Rue Map started an outdoor adventure blog in 2009 and, less than a year later, her writing caught the attention of the Obama administration, which had just launched their America’s Great Outdoor Initiative. “I was invited to the White House and there I was in this room with professionals who were all committed to the outdoors, conservation, and the outdoor industry,” this Girl Scout alum recalls. “They warmly embraced me and continue to be an influence.” Now, Outdoor Afro has grown into a full digital platform, connecting thousands of Black Americans to outdoor experiences and changing the face of conservation.

Deanna Singh, Flying Elephant

Think you can’t pull off launching a business? In one incredible year, social entrepreneur and Girl Scout alum Deanna Singh launched three businesses under the umbrella organization of Flying Elephant in her hometown of Milwaukee, Wisconsin. Stories to Tell is a children’s book publisher; Uplifting Impact provides leadership and entrepreneurship coaching as well as DEI (diversity, equity, and inclusion) training; and Birth Coach Milwaukee is a doula program that supports, among others, low-income families. “We’re trying to eliminate the disparities,” she explains, “for women of color in labor.”

Natasha Bansgopaul, DarcMatter

Gold Award Girl Scout alum Natasha Bansgopaul isn’t just a disrupter—she’s a disrupter in an old-school industry: finance. “In traditional financial services, most of these alternative deals are done behind closed doors, with some folks still utilizing fax machines, believe it or not,” Natasha explains. By founding DarcMatter, a global financial technology platform for investments, Natasha built an online platform to make it easier for fund managers and investors to find each other. Natasha’s platform started in 2014 with ten funds and 100 investors. Today, DarcMatter has more than 150 funds totaling more than $6.5 billion.

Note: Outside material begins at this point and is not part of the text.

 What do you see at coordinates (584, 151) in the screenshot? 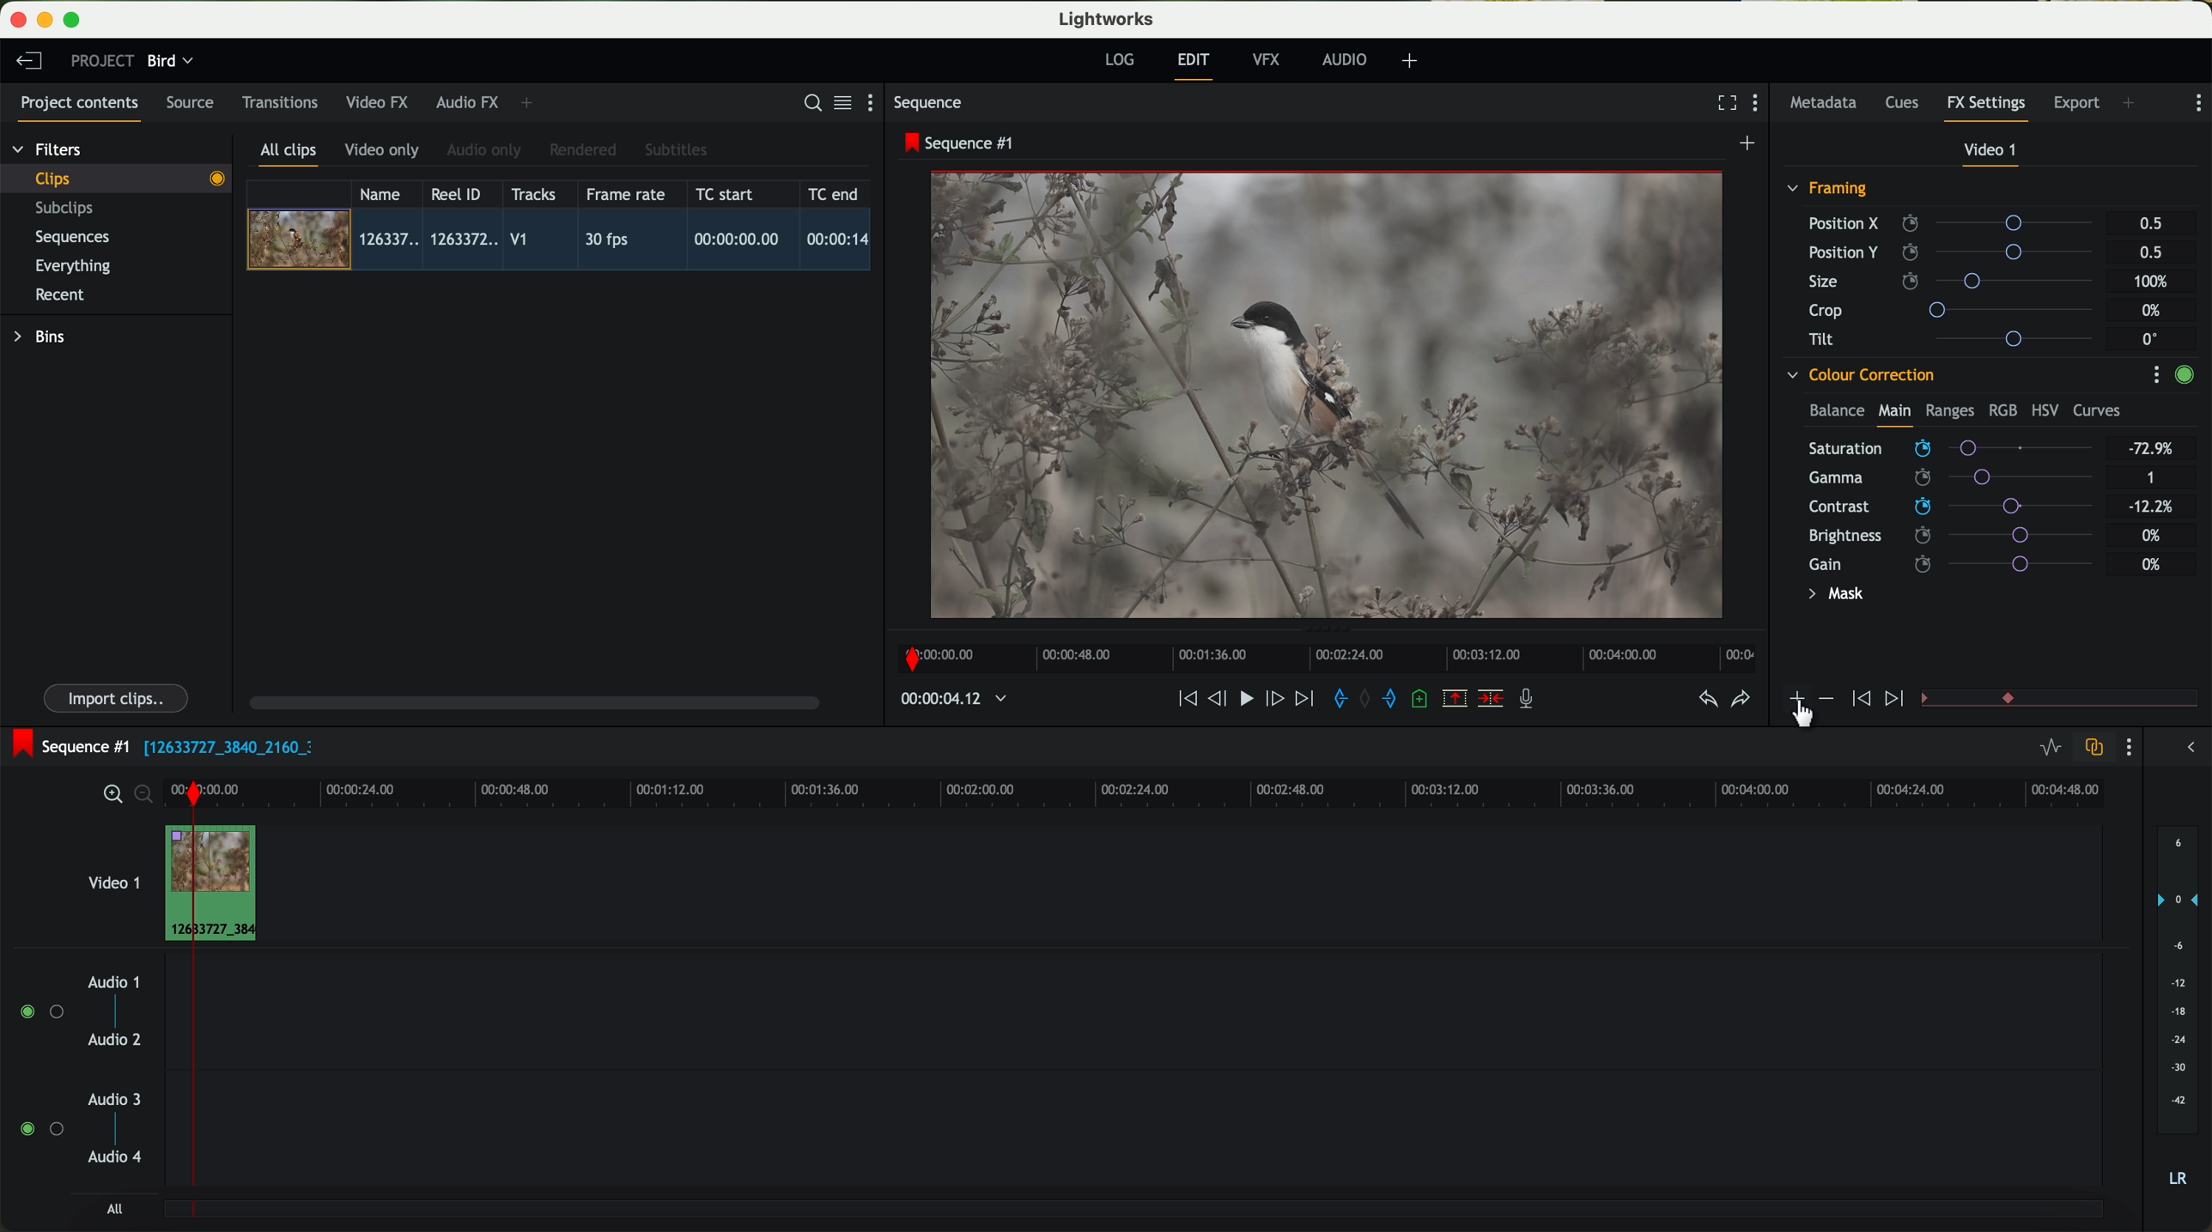
I see `rendered` at bounding box center [584, 151].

Andrea Fairweather, Fairweather Faces

Andrea Fairweather launched Fairweather Faces Traveling Beauty Services, which brings salon services like manicures and makeup application to customers’ homes, more than 20 years ago, with a lot of help from her family. Today, Andrea—who likens makeup application to painting—is proud to be an artist who also has business skills. “It’s rare in the industry to have that duality,” she says. Along with support from her family, Andrea says that growing up as a Girl Scout in Brooklyn set her up for success with what she calls “timeless techniques.” “It [Girl Scouts],” she recalls, “taught me how to be a servant leader.”

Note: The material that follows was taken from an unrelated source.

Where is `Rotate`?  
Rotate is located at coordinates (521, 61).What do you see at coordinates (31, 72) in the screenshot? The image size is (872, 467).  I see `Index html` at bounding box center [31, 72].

Deirdre Roberson, EUMELANIN

Scientist and Girl Scout alum Deirdre Roberson founded her athletic wear line in 2018 as more than just a fashion brand. EUMELANIN is designed to celebrate and empower women of color around the world, with the line’s color palette reflecting melanated skin tones. In addition, both the clothing and jewelry lines showcase the chemical structure of melanin itself. “All the shades are beautiful,” she says, “and we pay close attention to deeper, darker chocolates in order to confront the idea of colorism head-on.”